This plan is for subsidized low- and very-low-income housing only and does not include other amenities that are important to the Eureka community. It does not provide housing for middle-class and working families struggling to find housing. We all think Eureka needs more housing, but this proposal is flawed. It comes at the expense of our local businesses, stores, and restaurants; it doesn’t provide services that new low-income residents would need to live comfortably downtown, like an affordable grocery store; and it doesn’t consider other viable sites in the city. 

Isn't more housing needed to address the housing crisis in Eureka and Humboldt County?

The Citizens for a Better Eureka strongly supports the development of housing but not at the expense of local businesses and the waterfront. Taking away approximately 640 parking spaces will limit access to downtown shops, restaurants, and businesses - the very heart of the downtown culture and environment. Reduced parking means employees and customers will also have to walk much further in unsafe conditions created by the number of homeless camping out on the sidewalks, the traffic, especially on the dangerous US 101, and the rising number of attacks on pedestrians. These parking lots are critical to keeping customers, tourists, and employees coming downtown.

What is the alternative site for housing CBE has identified?

An excellent alternative location is the former Jacobs Middle School property. This vacant 14-acre publicly-owned site has the potential for a minimum of 616 units and is located within safe walking distance of public transportation, schools, a grocery store, medical services, and a shopping mall – which are not available with the downtown parking lot locations. It offers the opportunity to develop community housing designed with open spaces for children to play safely. New homes built here would not be heavily reliant on cars enabling Eureka to provide needed housing in an environmentally sensitive manner.

 

This site could provide nearly three times as many units as the city's downtown plan, which only calls for 175 very-low-income and 47 low-income units (a total minimum unit of 222 units) and provides no affordable housing for working or middle-income households.

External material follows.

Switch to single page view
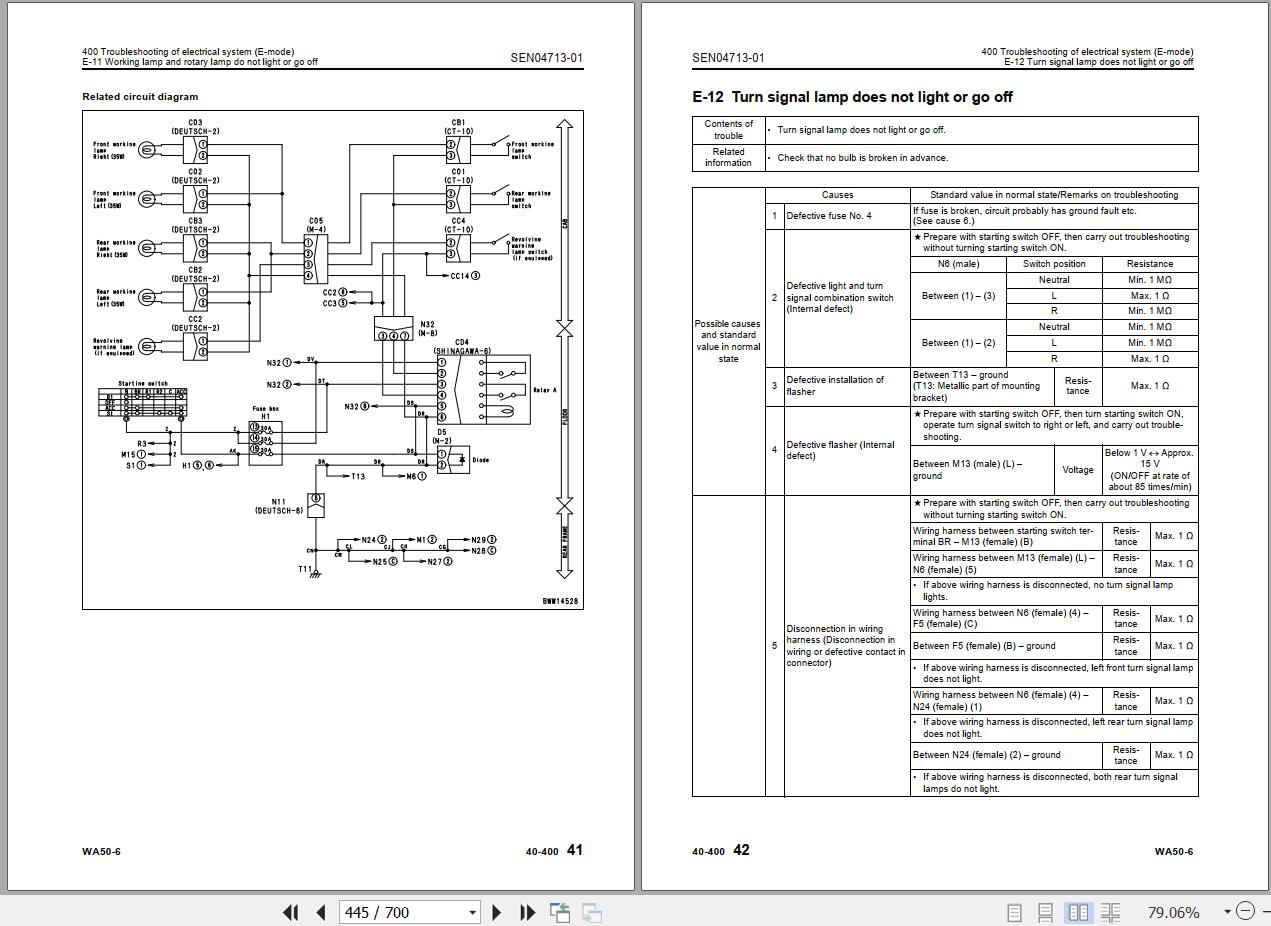 [1014, 912]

Has the city considered alternative sites for parking?

There is no plan to provide alternative parking for visitors, tourists, shoppers, downtown workers, or the residents of the new apartment developments.

 

City staff has claimed that most spaces in Old Town went unused most of the time; however, they are relying on an outdated study to draw this conclusion. The Parking Study being used relies on data collected during the COVID-19 pandemic, and therefore does not reflect true parking conditions. This fact is recognized in the Parking Study, which states, "Parking occupancy rose from 2016 to 2019, then decreased in 2021. This decrease is likely related to the COVID-19 pandemic and accompanying economic impacts as well as the associated increase in office workers working remotely."

 

Specific to the 5th & D lot, practical experience today tells us the lot is frequently at capacity, as is nearby on-street parking. The city does not have current, accurate data on which to base such an important and controversial decision.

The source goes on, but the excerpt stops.